GLOSSARY

Polygon Count

Polygon count (often shortened to 'polycount') is the number of triangles or quads in a mesh. Higher counts capture smoother curves and finer detail; lower counts render and load faster.

Definition

Mesh complexity is usually measured in triangles (since most formats including STL are triangle-based) or quads (Blender, Maya, ZBrush prefer them for sculpting). A real-time game character runs 30k–100k triangles. A mid-detail printable object is 50k–500k. A high-fidelity scan or sculpt can be tens of millions.

Why it matters

For 3D printing, more triangles do not produce a better print past a point. The slicer rasterizes the mesh into layer outlines at the printer's resolution; once your triangles are smaller than the nozzle width or pixel pitch, additional density is wasted bytes. 200k–500k triangles is overkill for most printable objects.

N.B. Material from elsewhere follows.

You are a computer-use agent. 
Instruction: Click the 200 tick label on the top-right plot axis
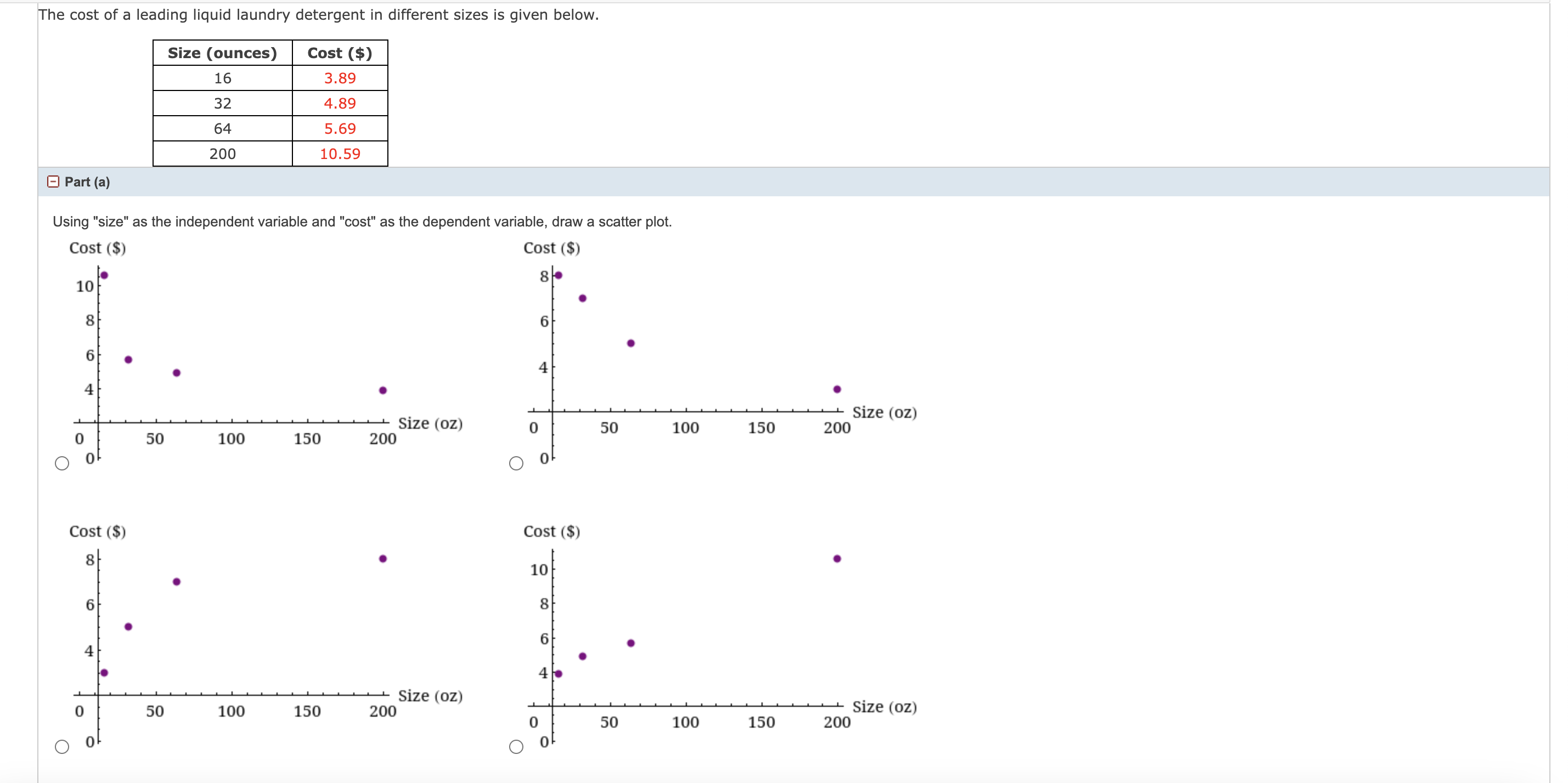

Automatic3D outputs around 500k by default.

For digital content the calculus differs — game engines have strict polygon budgets per asset, web models need to load quickly, and streaming pipelines benefit from lower counts.

Common confusion

Polygon count and file size correlate but are not identical. Binary STL stores roughly 50 bytes per triangle. A 500k-triangle STL is about 24MB. Compressed formats (glTF Draco, 3MF zipped) pack the same geometry into a fraction of that.

Quads are not directly "the same as" two triangles. Quads carry topology information important for sculpting and subdivision. STL discards that — every quad becomes two triangles on export.